**AIM OF THE TASK:** Extract, word for word, the lines of the material below, starting with the line that contains "You are a computer-use agent. This" and going on through the end of the material, and leave the pictures out of your answer.
..........
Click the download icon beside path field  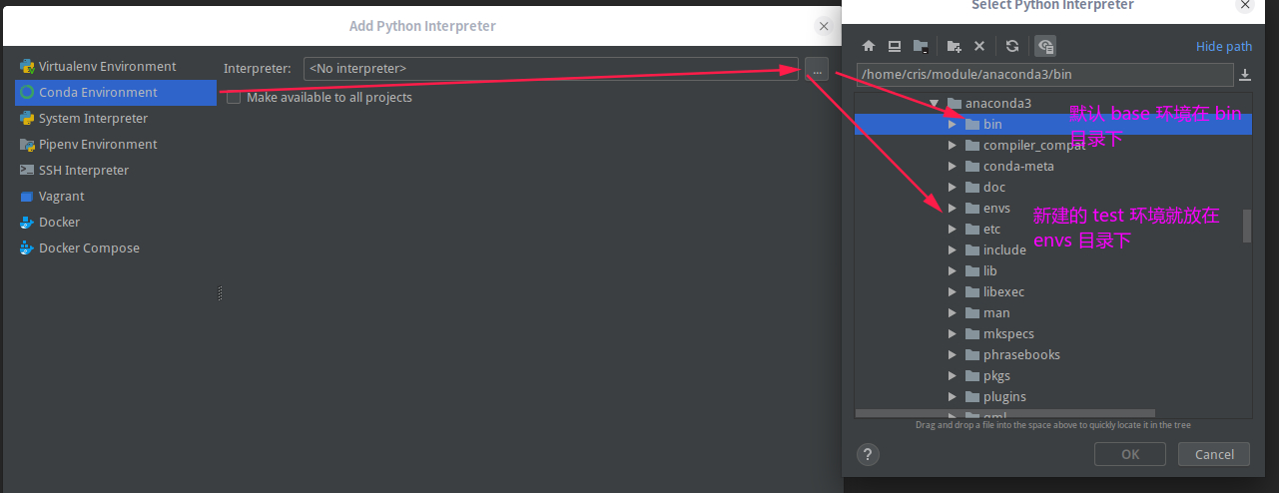click(x=1245, y=75)
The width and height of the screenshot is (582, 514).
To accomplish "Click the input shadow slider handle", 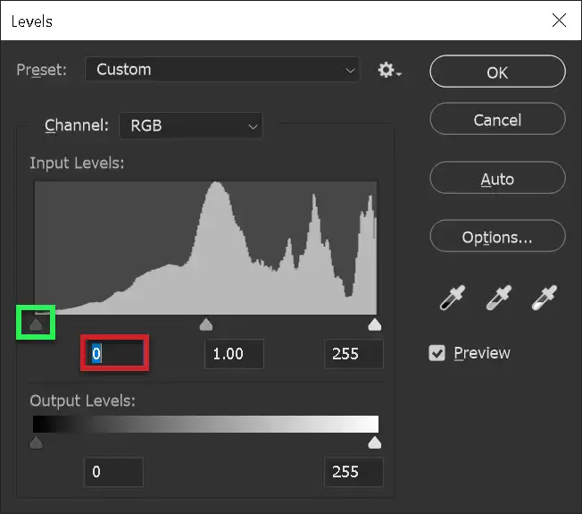I will [36, 324].
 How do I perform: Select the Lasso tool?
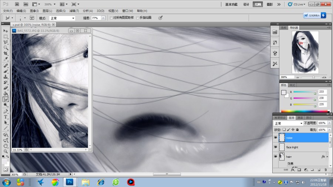(x=6, y=42)
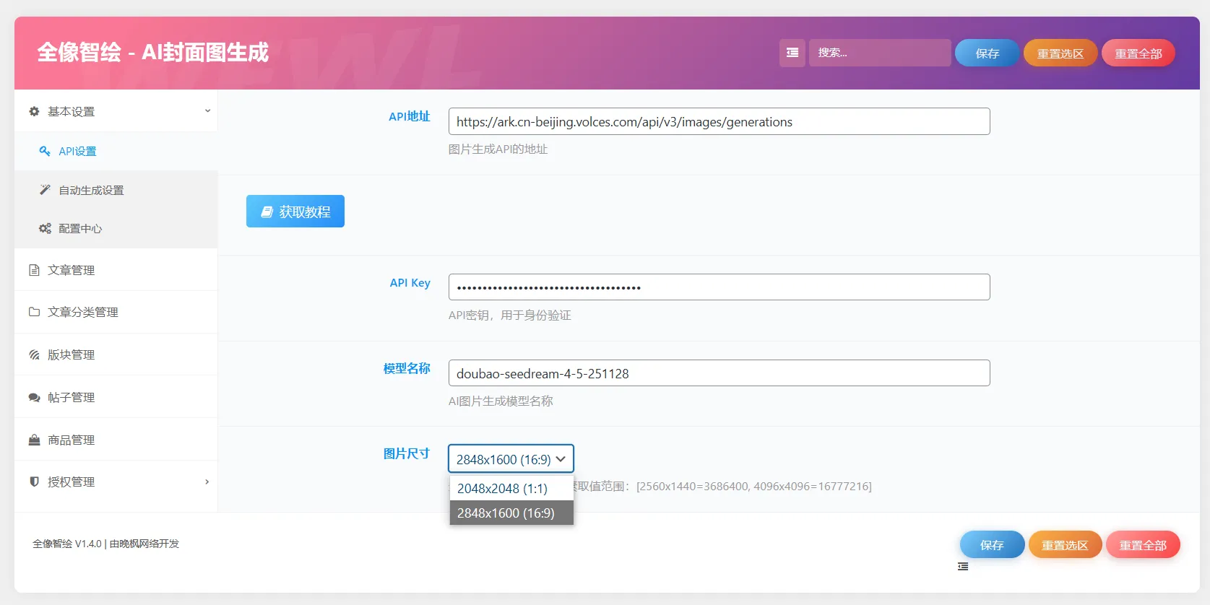The image size is (1210, 605).
Task: Click the chat bubbles icon for 帖子管理
Action: tap(34, 397)
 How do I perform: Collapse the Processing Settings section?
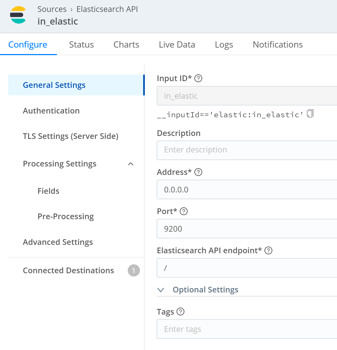coord(131,164)
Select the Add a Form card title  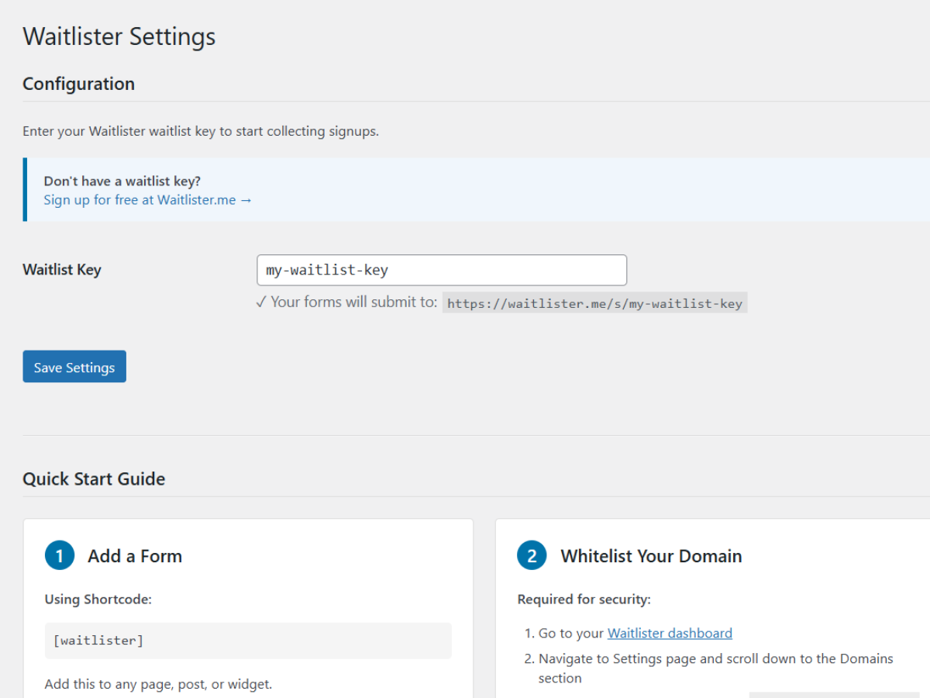click(x=135, y=556)
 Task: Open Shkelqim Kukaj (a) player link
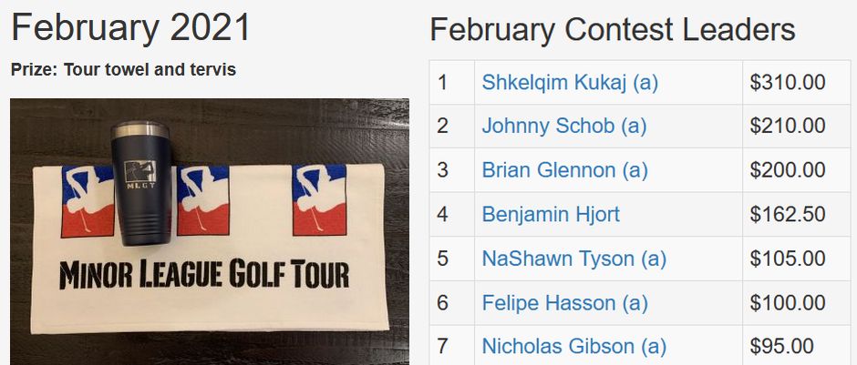point(570,83)
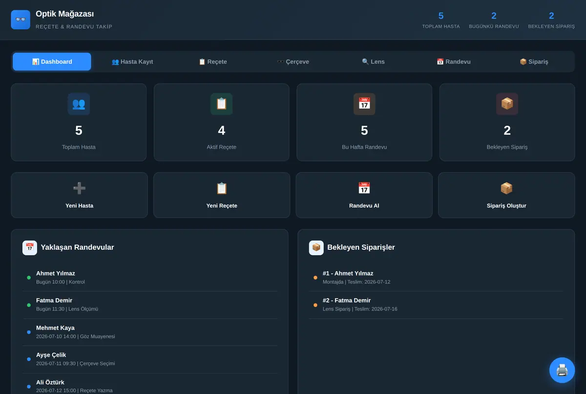The height and width of the screenshot is (394, 586).
Task: Click the Randevu Al button
Action: point(364,195)
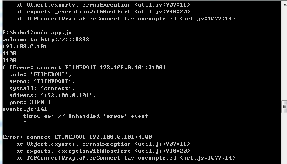Click the "code: 'ETIMEDOUT'" line
This screenshot has height=164, width=287.
pyautogui.click(x=40, y=74)
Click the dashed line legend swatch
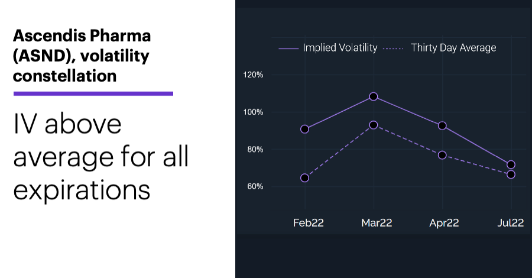This screenshot has height=278, width=532. click(393, 49)
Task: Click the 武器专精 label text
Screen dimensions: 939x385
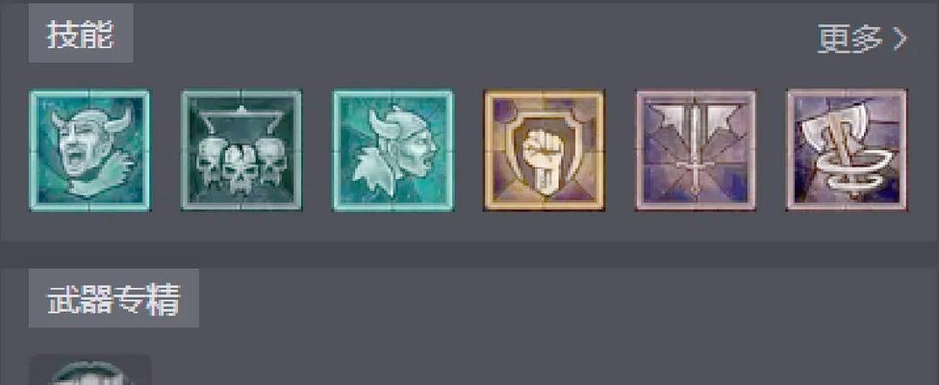Action: (114, 298)
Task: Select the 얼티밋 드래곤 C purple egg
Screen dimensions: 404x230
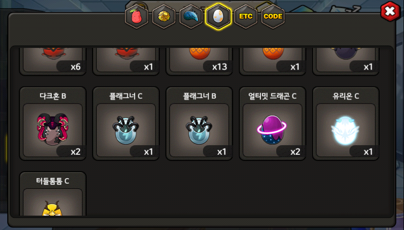Action: (272, 129)
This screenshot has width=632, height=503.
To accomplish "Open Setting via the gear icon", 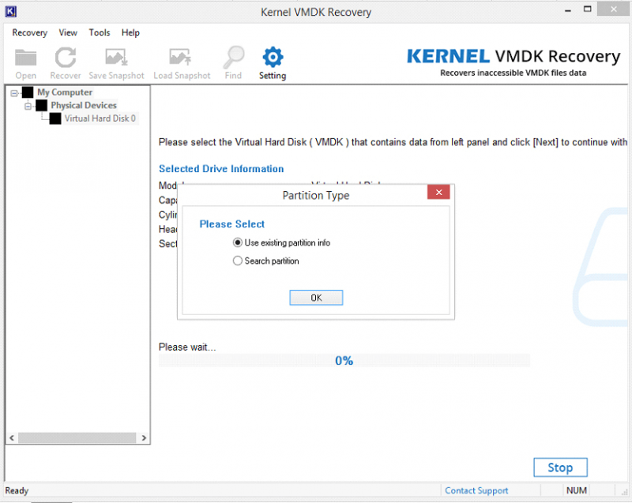I will 273,58.
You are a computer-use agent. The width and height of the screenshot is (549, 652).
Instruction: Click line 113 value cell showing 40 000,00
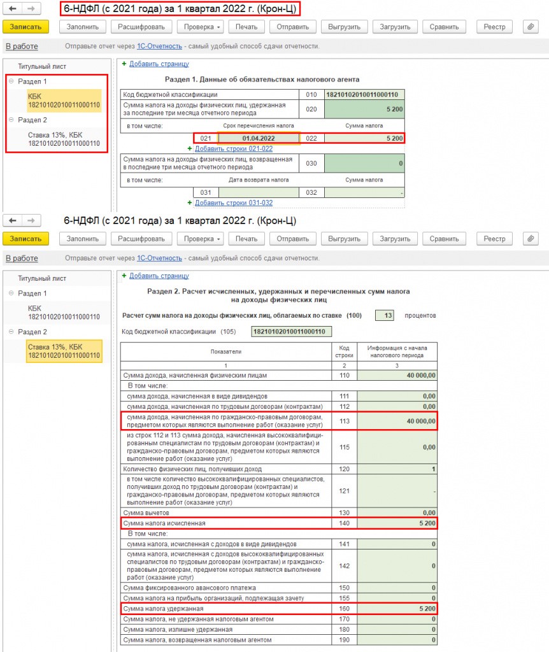point(397,421)
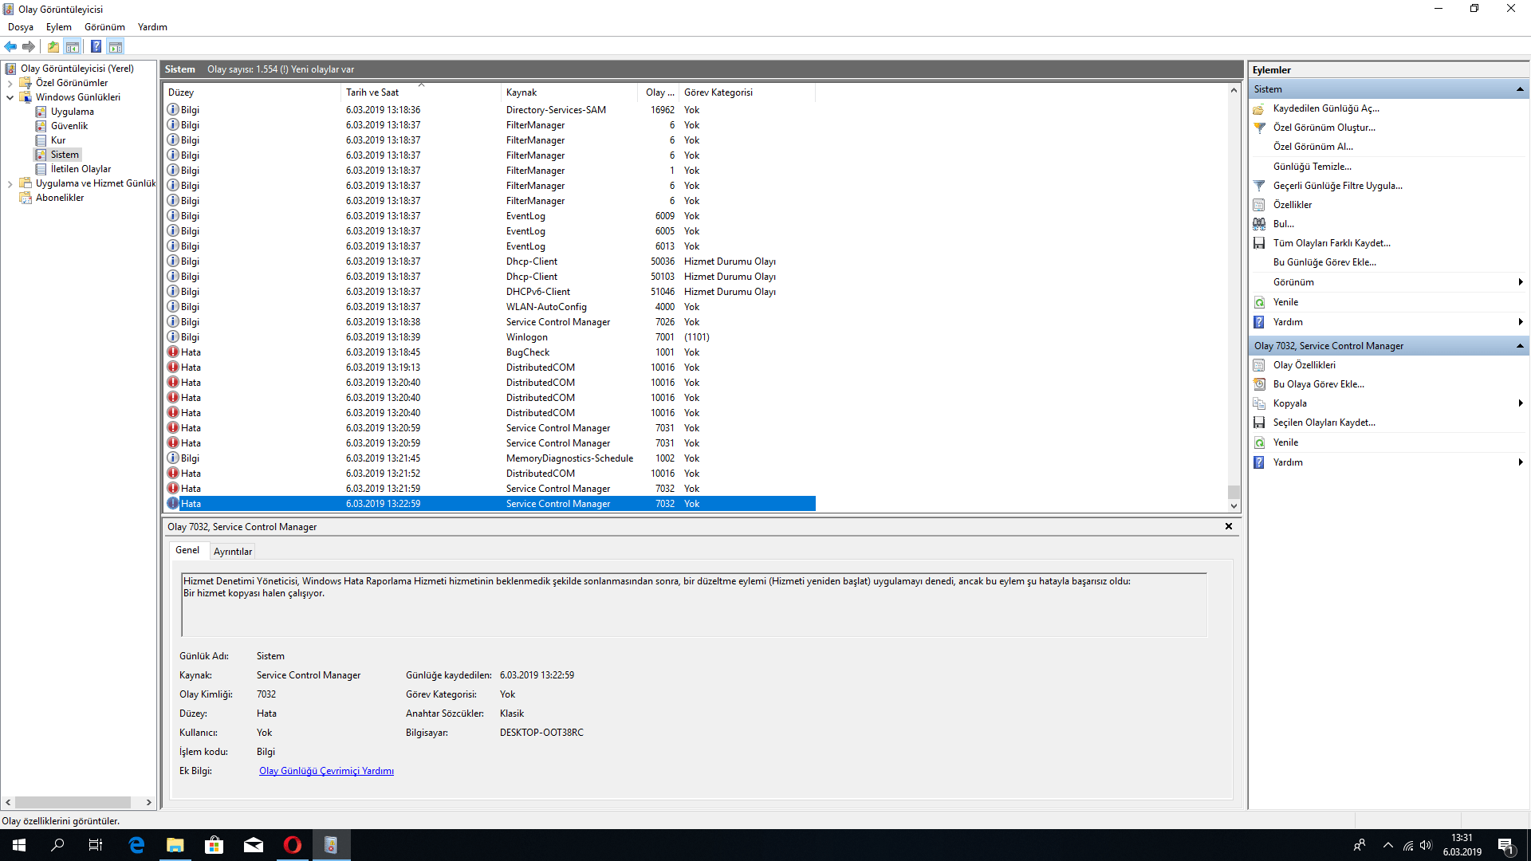Screen dimensions: 1531x861
Task: Click the Kopyala copy icon
Action: point(1259,403)
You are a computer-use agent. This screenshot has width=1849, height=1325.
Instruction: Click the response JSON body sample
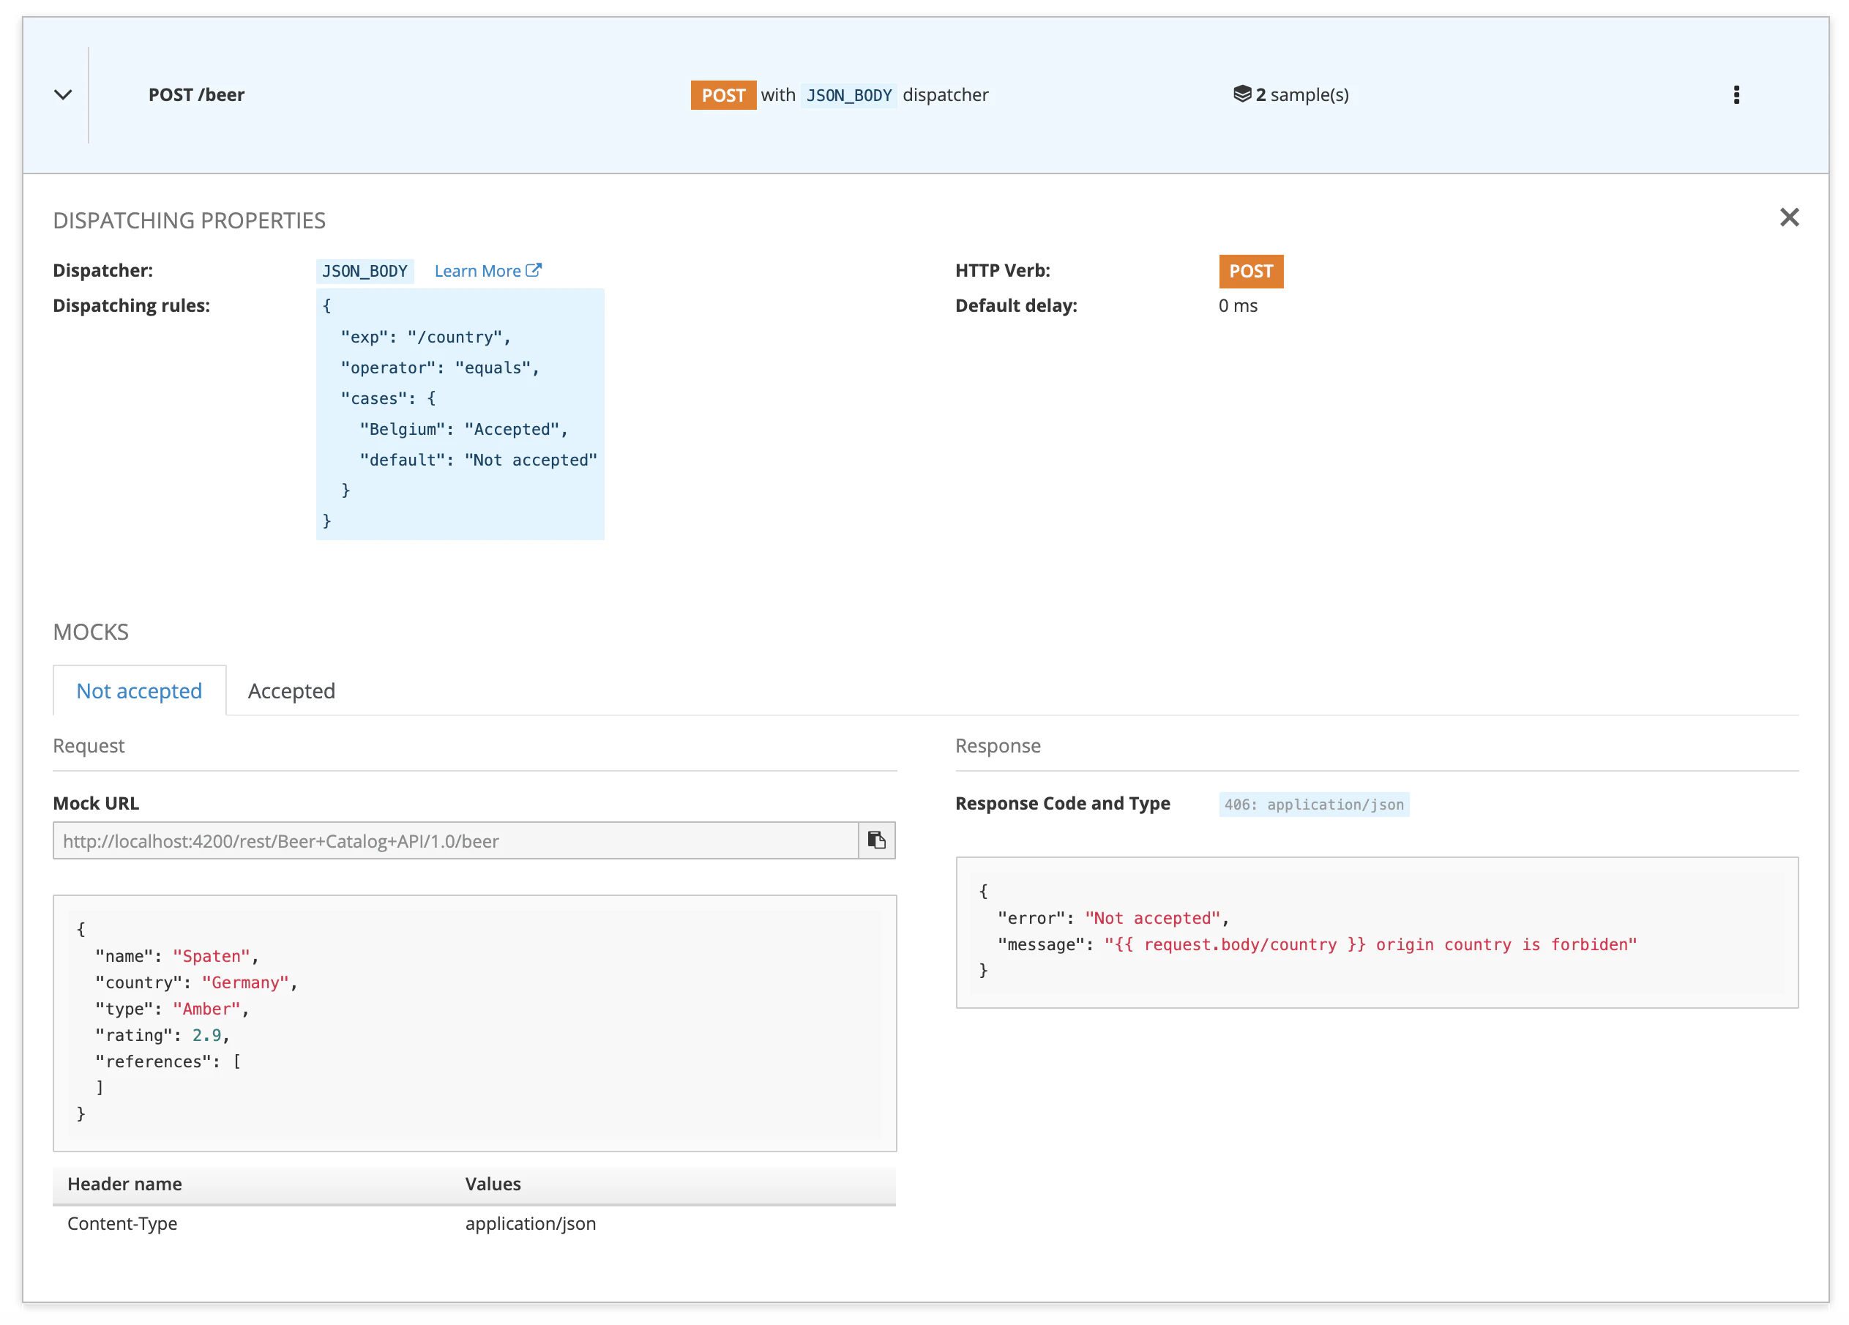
..........
**EXERCISE RESULT:**
You are a computer-use agent. This screenshot has width=1849, height=1325.
Instruction: Click the response JSON body sample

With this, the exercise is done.